Plastic may soon trump coal as climate killer in US: study

By Sharon Udasin | October 21, 2021 | The Hill

The U.S. plastics industry’s contribution to climate change is on course to surpass that of coal-fired power plants by 2030, a new study has found.

Plastics are responsible for generating at least 232 million tons of carbon-based emissions per year — an amount equivalent to the average emissions from 116 average-sized coal-fired facilities, according to the report, published by Bennington College’s Beyond Plastics initiative.

In 2020, the plastic industry’s reported emissions rose by 10 million tons over 2019, the authors found. Meanwhile, construction is underway on another 12 facilities and 15 are in planning stages — meaning that altogether, the new sites could emit more than 40 million additional tons of greenhouse gases annually by 2025, according to the study. 
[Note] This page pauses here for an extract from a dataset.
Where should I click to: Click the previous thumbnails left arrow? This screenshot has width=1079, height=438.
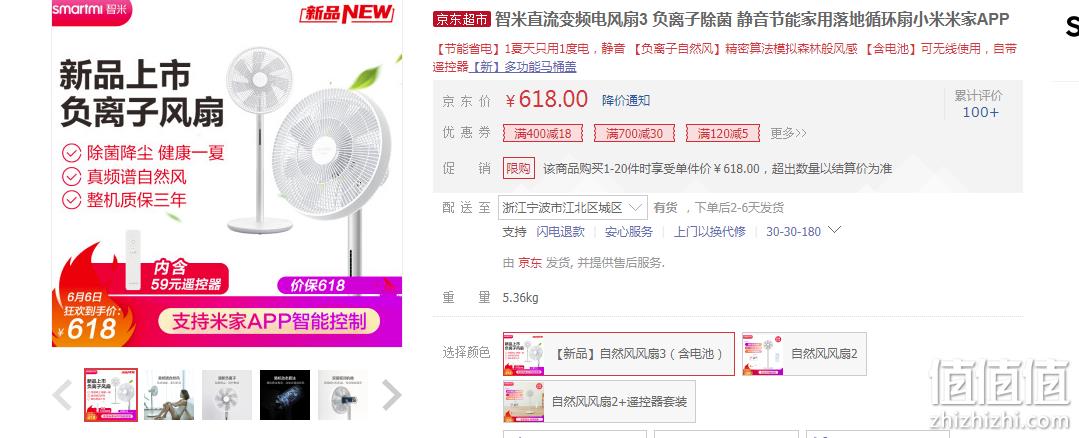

“The fossil fuel industry is losing money from its traditional markets of power generation and transportation,” Judith Enck, former Environmental Protection Agency regional administrator and president of Beyond Plastics, said in a statement.

“They are building new plastics facilities at a staggering clip so they can dump their petrochemicals into plastics,” she added. “This petrochemical buildout is cancelling out other global efforts to slow climate change.”

Praising the recent closure of 65 percent of the nation’s coal-fired power plants, the authors stressed that the increase in plastics production is outweighing those gains.

Although the U.S. plastics industry reported releasing 114 million tons of greenhouse gases in 2020, an analysis by the Maine-based firm Material Research identified “a severe undercounting of plastics’ climate impacts,” said a news release from Beyond Plastics.

That analysis examined data from federal agencies, including the EPA, the Department of Commerce and the Department of Energy, and identified an additional 118 million tons of greenhouse gas emissions generated from other stages of plastics production — the equivalent of another 59 average-sized coal-fired power plants, the report said.

“This report represents the floor, not the ceiling, of the U.S. plastics industry’s climate impact,” Jim Vallette, president of Material Research and the report’s author, said in a statement. 

Federal agency calculations, Vallette explained, do not yet count releases in their entirety because regulations do not require the industry to report them. For example, no agency follows how much greenhouse gases are released when plastic waste is burned or when fracked gas is exported across the world to manufacture single-use plastics.